### Exercise aim
Give the number of lines in the material below that contain the word "agent". No other content is needed.

### Records for processing
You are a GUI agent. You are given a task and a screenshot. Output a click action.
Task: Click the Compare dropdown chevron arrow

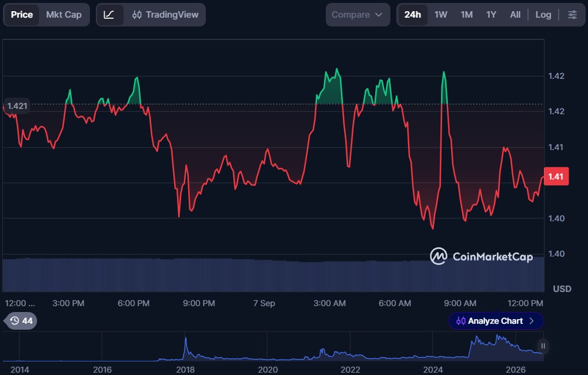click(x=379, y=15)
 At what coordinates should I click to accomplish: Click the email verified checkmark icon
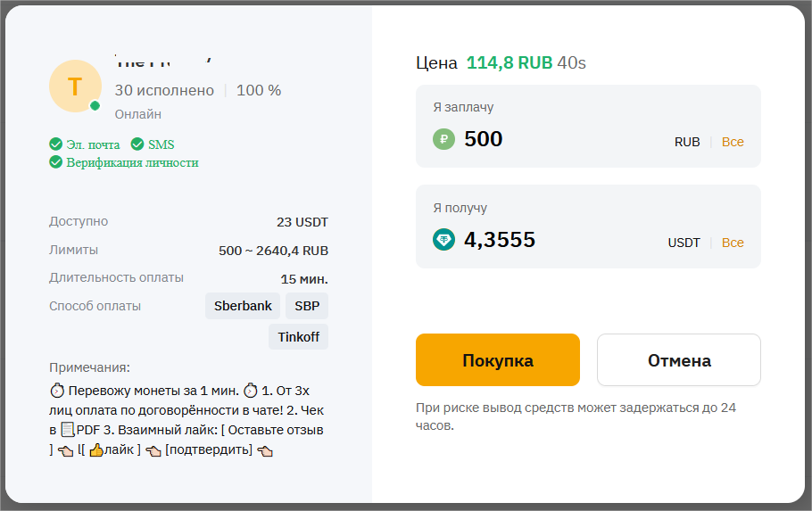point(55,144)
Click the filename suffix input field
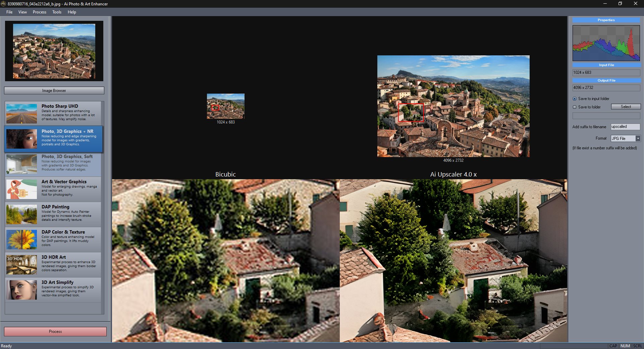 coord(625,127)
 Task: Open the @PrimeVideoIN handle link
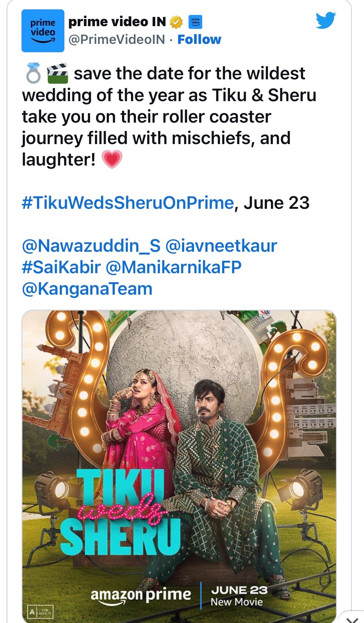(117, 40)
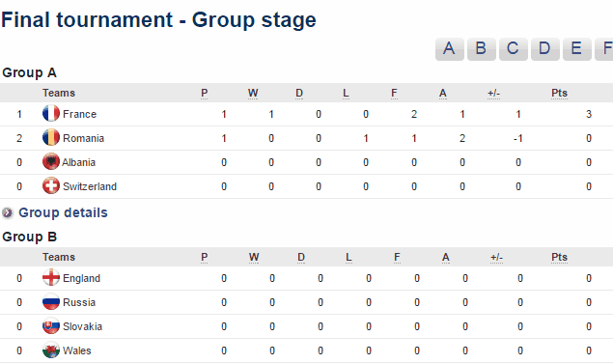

==

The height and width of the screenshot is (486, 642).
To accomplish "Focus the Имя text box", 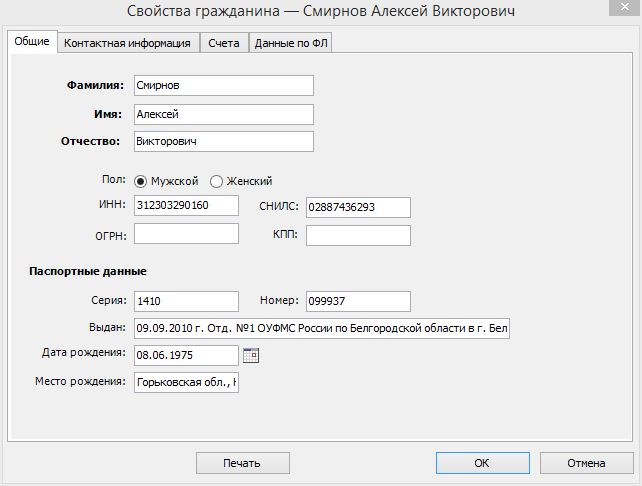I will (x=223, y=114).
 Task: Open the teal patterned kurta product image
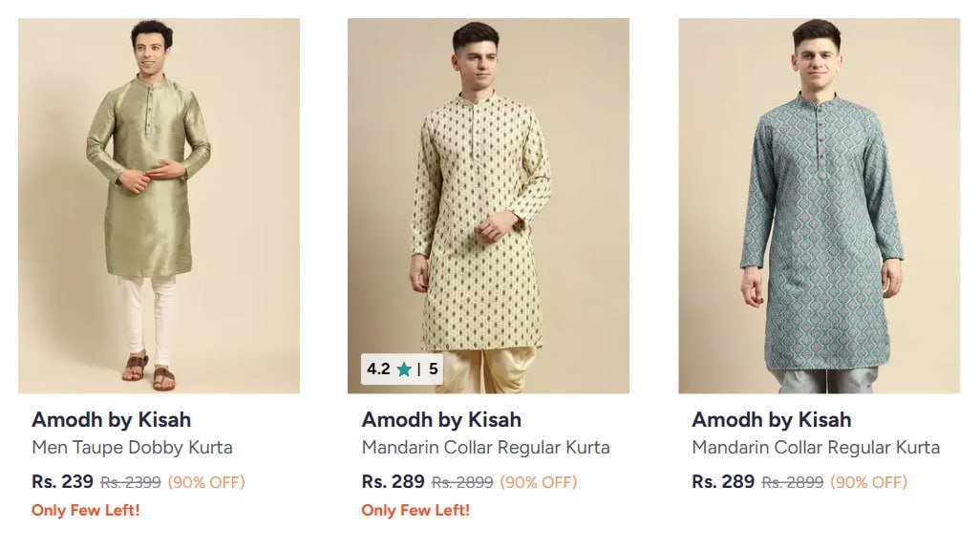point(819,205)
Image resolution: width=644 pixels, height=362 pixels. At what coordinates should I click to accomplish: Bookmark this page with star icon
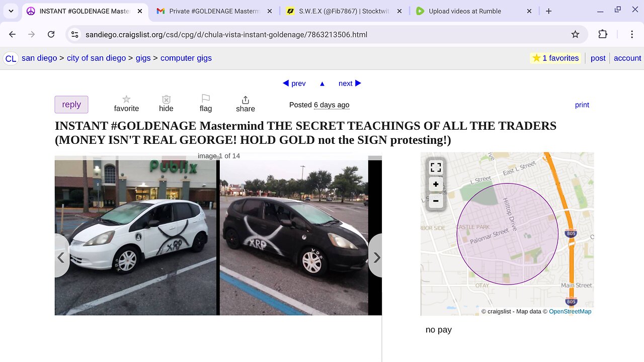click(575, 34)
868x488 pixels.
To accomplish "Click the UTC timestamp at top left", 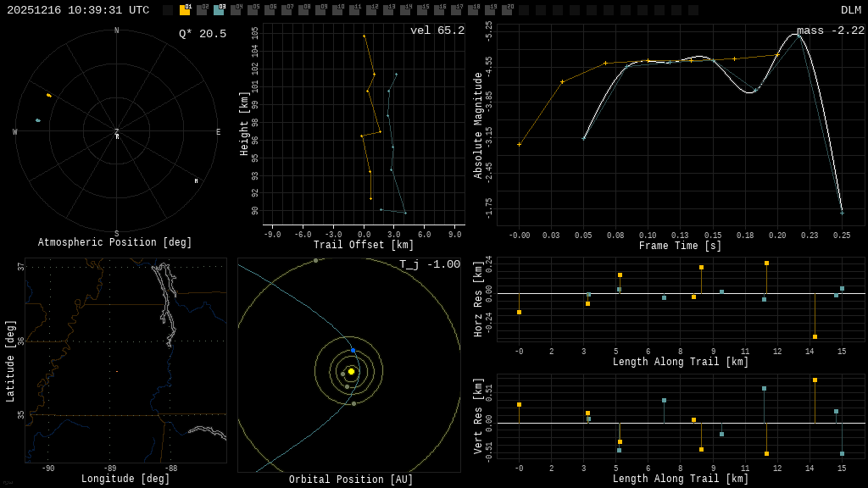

--

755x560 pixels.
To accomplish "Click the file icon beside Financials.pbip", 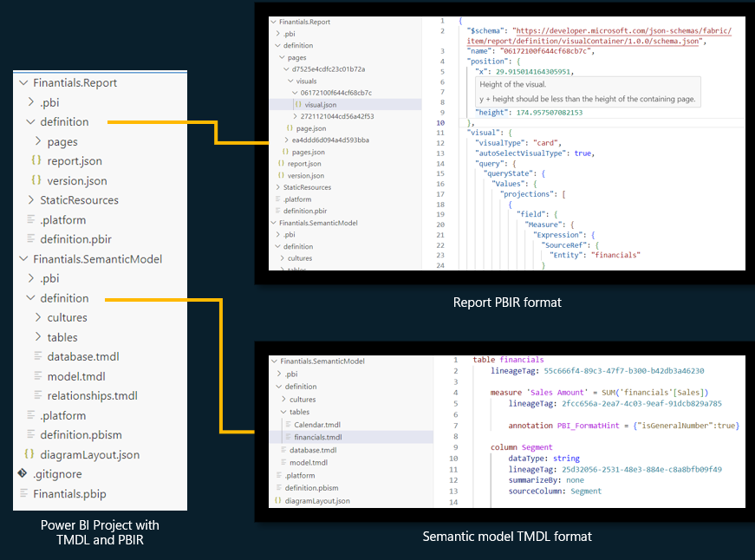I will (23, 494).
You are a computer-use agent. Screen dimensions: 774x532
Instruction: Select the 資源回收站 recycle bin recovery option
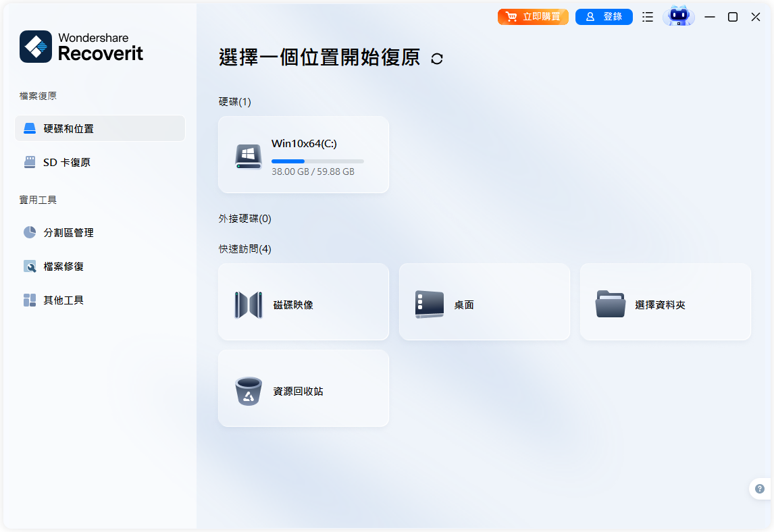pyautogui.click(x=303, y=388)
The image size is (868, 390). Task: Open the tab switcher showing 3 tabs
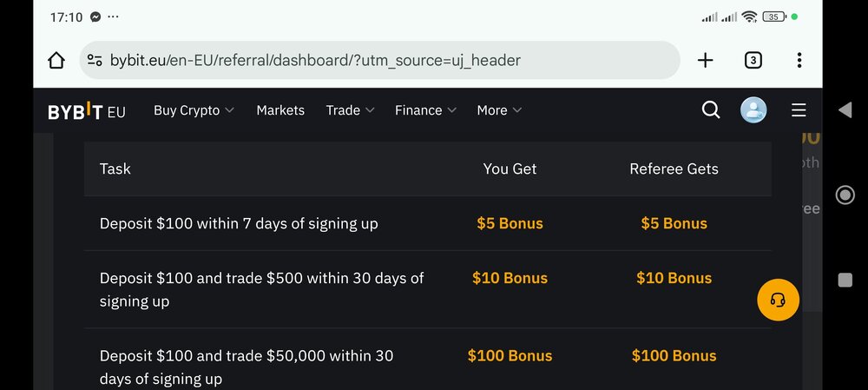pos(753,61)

### Task output
2